I know Jono has been way busy lately (stop renovating houses and build brewerys if ya readin this ya nutter  ) but if you send him a nice email he will defiantly get back to you.

I would not be spending my $5k on chinese brew equipment regardless of how good it is. German Maybe...American Maybe....Portland Vic, Every single time..


----------



## MastersBrewery (6/8/15)

Fents batch size was 100L ?


----------



## Fents (6/8/15)

^^^^ Not really 100L per say. Its a 99L robinox pot with a 40-50L (approx) mash tun on top. I was loading approx 11-12KG (could squeexe in 13KG) grain and it was full. Mashing with about 48L's water and sparging with another 30 Litres and i can bump out 51-54L's of about 1.053 - 1.055 wort. (about 80% brewhouse efficency. you can also run this system as a no sparge and just start with all your water and it gets about 65-70% effc)

Its just so easy to use and clean.


----------



## droid (6/8/15)

Fents can I ask what you were brewing with before? and how long have you been using this system now? is it a system you can sink your teeth into in some manner or is it press and go?
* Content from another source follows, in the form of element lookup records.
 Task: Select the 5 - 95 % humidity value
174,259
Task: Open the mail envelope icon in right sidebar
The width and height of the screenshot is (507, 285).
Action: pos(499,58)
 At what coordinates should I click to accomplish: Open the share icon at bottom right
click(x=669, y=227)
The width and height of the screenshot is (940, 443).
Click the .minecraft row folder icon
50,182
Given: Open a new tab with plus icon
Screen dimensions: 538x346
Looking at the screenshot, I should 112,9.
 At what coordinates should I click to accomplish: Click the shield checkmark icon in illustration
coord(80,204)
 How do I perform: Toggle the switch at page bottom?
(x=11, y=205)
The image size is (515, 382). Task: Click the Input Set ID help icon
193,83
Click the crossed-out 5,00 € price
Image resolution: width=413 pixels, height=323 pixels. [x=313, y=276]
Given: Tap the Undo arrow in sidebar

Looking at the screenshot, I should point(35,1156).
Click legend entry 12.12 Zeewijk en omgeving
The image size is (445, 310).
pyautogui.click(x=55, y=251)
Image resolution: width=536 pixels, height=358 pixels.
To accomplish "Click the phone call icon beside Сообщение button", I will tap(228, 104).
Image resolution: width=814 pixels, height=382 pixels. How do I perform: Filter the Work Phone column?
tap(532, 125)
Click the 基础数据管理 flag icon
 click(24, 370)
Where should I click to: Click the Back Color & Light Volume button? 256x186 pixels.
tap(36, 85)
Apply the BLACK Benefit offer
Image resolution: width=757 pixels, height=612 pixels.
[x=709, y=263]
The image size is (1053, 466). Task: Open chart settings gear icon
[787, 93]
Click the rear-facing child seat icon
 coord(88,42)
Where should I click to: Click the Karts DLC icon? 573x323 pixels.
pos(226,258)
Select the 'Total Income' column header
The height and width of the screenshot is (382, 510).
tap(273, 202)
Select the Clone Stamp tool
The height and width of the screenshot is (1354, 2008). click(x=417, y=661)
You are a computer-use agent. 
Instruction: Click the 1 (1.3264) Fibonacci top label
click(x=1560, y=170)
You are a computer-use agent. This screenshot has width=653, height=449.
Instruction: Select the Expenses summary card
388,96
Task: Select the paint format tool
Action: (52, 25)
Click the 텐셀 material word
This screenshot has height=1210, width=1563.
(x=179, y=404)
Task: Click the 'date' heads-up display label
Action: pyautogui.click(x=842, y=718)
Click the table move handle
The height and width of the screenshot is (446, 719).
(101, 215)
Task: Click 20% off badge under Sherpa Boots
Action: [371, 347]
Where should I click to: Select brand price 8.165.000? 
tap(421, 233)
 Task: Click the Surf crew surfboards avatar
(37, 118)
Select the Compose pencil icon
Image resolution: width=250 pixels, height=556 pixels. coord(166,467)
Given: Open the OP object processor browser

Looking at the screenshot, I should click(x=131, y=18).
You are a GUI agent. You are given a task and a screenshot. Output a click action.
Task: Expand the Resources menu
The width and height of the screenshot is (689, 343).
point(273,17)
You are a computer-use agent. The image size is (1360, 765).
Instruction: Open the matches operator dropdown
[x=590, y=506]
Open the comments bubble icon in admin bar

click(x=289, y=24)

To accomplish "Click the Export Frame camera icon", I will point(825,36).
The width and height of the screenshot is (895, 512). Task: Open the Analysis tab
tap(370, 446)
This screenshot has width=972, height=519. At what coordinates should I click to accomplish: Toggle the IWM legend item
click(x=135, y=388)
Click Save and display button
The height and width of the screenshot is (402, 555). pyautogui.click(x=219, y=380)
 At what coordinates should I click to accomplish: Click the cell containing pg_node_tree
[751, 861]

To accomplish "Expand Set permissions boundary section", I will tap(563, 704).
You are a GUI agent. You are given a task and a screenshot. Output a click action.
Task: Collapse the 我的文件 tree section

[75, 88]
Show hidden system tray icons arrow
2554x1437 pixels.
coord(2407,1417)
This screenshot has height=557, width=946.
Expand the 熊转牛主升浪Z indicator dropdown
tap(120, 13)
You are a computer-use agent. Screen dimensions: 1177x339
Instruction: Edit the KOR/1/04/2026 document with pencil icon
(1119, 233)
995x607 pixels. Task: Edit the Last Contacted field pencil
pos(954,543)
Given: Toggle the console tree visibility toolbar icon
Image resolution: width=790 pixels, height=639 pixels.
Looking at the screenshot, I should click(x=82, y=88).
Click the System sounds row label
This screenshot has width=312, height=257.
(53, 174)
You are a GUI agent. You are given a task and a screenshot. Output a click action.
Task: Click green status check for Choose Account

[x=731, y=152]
I think of 3v as something that keeps me on my feet, though if I go all electric with herms I might be doing the same thing but looking at 3 vessels instead of a tower - if that were the case then yours might be a good thang, hmmn

oh geez here we go, somebody stop the merry-go-'round


----------



## Mardoo (6/8/15)

Fents had a pretty big system before h34r:


----------



## droid (6/8/15)

Jono got back to me today, he's flat out on some mega Reno but can help in a couple of months. Hopefully we'll come up with something coolio!

Gotta say, I'm excited !!!


----------



## Mardoo (6/8/15)

Nice. If I had the $$ I'd definitely go with him, based on what I've seen. Husky should go into production too


----------